## Task
Quote the listing below word for word, stopping after the line that contains "You are a computer-use".

#####

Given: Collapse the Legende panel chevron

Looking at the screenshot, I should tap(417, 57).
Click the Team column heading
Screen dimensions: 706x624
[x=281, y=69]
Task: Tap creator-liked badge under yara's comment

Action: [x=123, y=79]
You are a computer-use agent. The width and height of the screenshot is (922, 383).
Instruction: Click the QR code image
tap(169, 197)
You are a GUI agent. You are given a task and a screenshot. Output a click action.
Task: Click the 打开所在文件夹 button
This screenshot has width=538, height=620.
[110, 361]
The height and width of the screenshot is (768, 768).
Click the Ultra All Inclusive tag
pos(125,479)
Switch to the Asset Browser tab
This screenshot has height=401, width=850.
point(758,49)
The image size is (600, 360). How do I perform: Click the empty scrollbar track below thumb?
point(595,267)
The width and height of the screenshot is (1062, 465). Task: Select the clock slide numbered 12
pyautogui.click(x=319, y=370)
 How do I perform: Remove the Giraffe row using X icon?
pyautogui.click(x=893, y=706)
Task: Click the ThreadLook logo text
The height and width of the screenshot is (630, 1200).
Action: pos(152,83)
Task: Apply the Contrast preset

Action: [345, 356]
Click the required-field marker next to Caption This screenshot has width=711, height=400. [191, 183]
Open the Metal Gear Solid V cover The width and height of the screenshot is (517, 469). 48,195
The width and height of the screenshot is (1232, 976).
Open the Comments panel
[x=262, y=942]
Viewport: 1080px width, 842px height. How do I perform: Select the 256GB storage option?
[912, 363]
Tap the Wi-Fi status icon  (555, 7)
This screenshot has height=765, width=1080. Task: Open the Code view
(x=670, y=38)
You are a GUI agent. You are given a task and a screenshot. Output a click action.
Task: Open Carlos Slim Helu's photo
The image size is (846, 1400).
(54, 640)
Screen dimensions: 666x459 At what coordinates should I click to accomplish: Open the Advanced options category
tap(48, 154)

#####

## Output
Given: Collapse the Legende panel chevron

Looking at the screenshot, I should tap(417, 57).
Click the Team column heading
Screen dimensions: 706x624
[x=281, y=69]
Task: Tap creator-liked badge under yara's comment

Action: [x=123, y=79]
You are a computer-use agent. The width and height of the screenshot is (922, 383).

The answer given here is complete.